Trasferta a Rieti per la Givova, match d’alta classifica
A cinque gare dalla fine della regular season, la Givova Scafati è attesa da una trasferta a Rieti: squadra che la segue in classifica a soli due punti. Una partita che nasconde qualche insidia, i padroni di casa sono reduci da due vittorie consecutive, ma che i gialloblù sono pronti ad affrontare al meglio. Soprattutto sulla scorta dei notevoli progressi evidenziati, anche nei match lontano dalla Beta Ricambi Arena – PalaMangano.

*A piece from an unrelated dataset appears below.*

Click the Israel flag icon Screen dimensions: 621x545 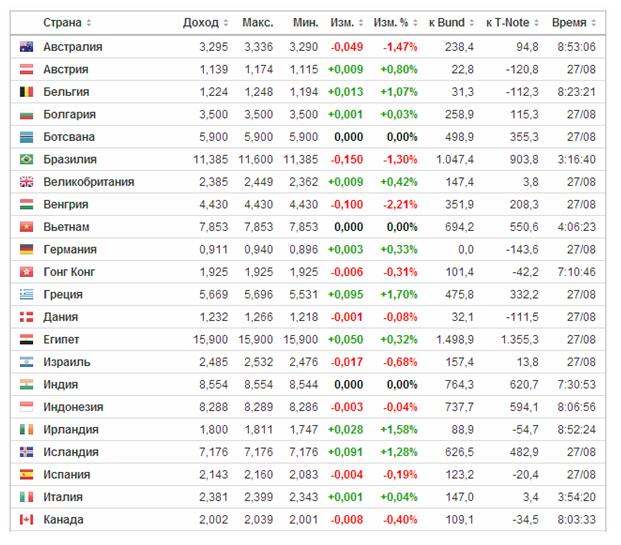[27, 362]
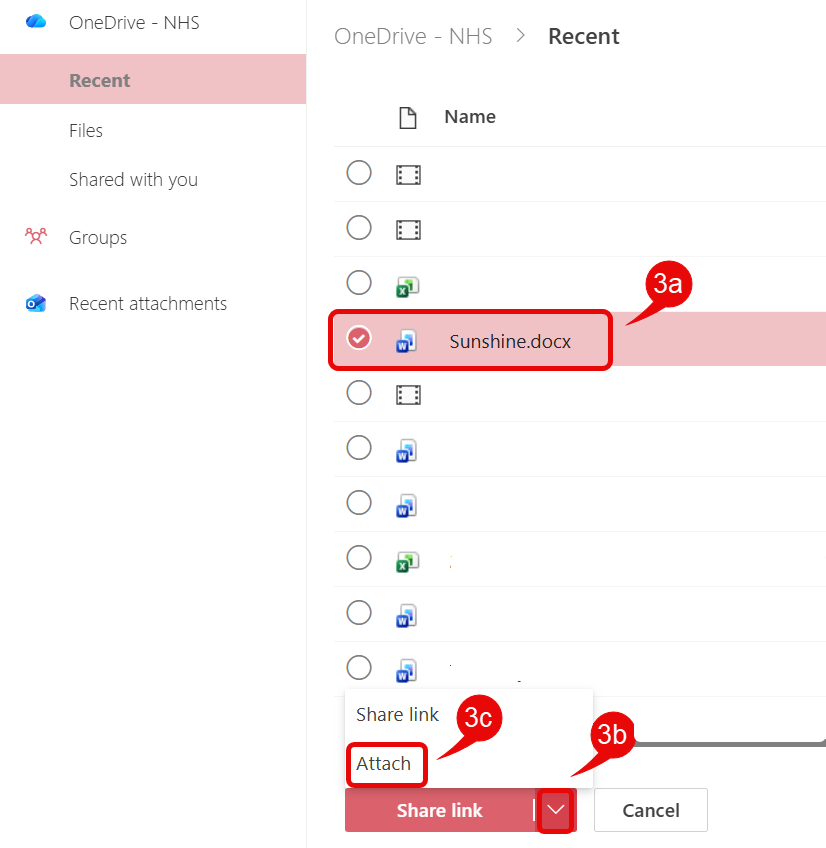Viewport: 826px width, 848px height.
Task: Expand the Share link dropdown arrow
Action: coord(555,810)
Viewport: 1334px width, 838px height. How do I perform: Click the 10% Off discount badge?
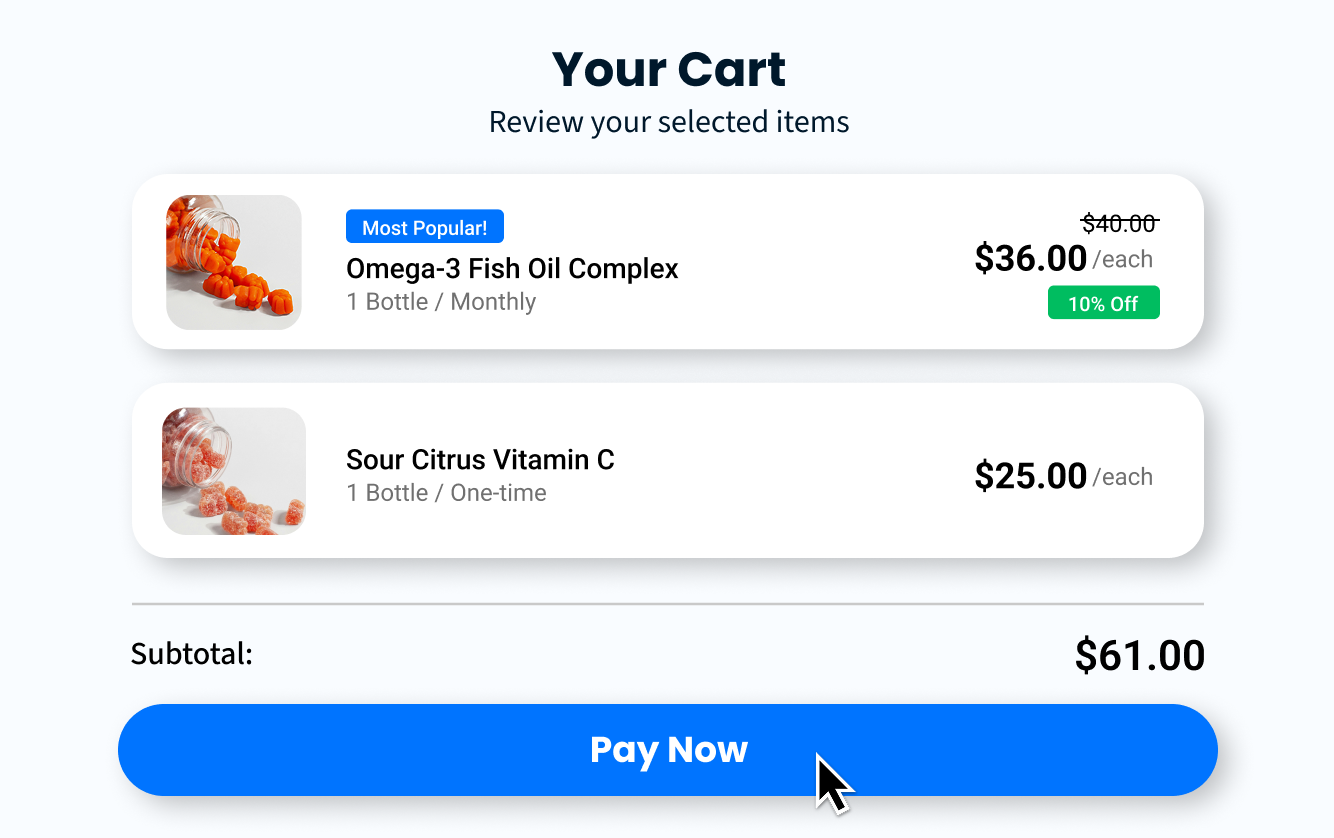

Inoltre, fattore non secondario, sarà disponibile per coach Vitucci anche il nuovo arrivo in casa Givova Scafati: il playmaker Stefano Gentile.

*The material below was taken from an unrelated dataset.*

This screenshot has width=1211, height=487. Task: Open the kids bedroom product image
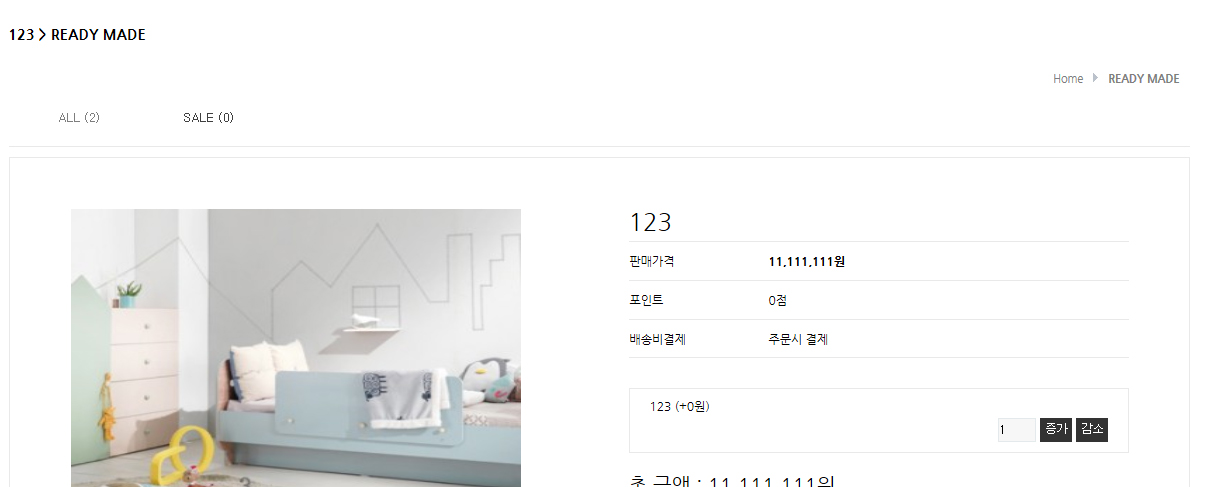(x=296, y=348)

“Rieti è una partita difficile – evidenzia Lorenzo Caroti – in un campo dove pochissime squadre hanno vinto. Vengono da un ottimo periodo e hanno una squadra esperta e coperta in tutti i ruoli. Sarà una gara dove il dispendio di energie fisiche e mentali potrebbe essere un fattore. E dobbiamo farci trovare pronti su questo versante. Vogliamo, in questa fase di stagione regolare, essere noi a decidere il nostro futuro: con la consapevolezza di dover superare quei problemi che si possono presentare. Sarà importante, nel nostro continuo cammino di crescita, fare un altro passo in avanti, come singoli e come squadra, per riuscire a vincere questa gara a tutti i costi”. Rieti abbina talento a un mix di esperienza e gioventù. Le principali bocche da fuoco sono il play americano Darius Perry e la guardia\ala italiana Liam Udom. Consistente l’apporto del lungo Tommaso Guariglia, salernitano, che viaggia a una media di 11,1 punti e 5,3 rimbalzi a partita; oltre alla solida presenza sotto i tabelloni del secondo Usa del roster, Dustin Hogue. E ancora Mattia Palumbo, Matteo Bogliardi e Fabio Mian. Senza tralasciare un veterano del basket italiano come Davide Pascolo.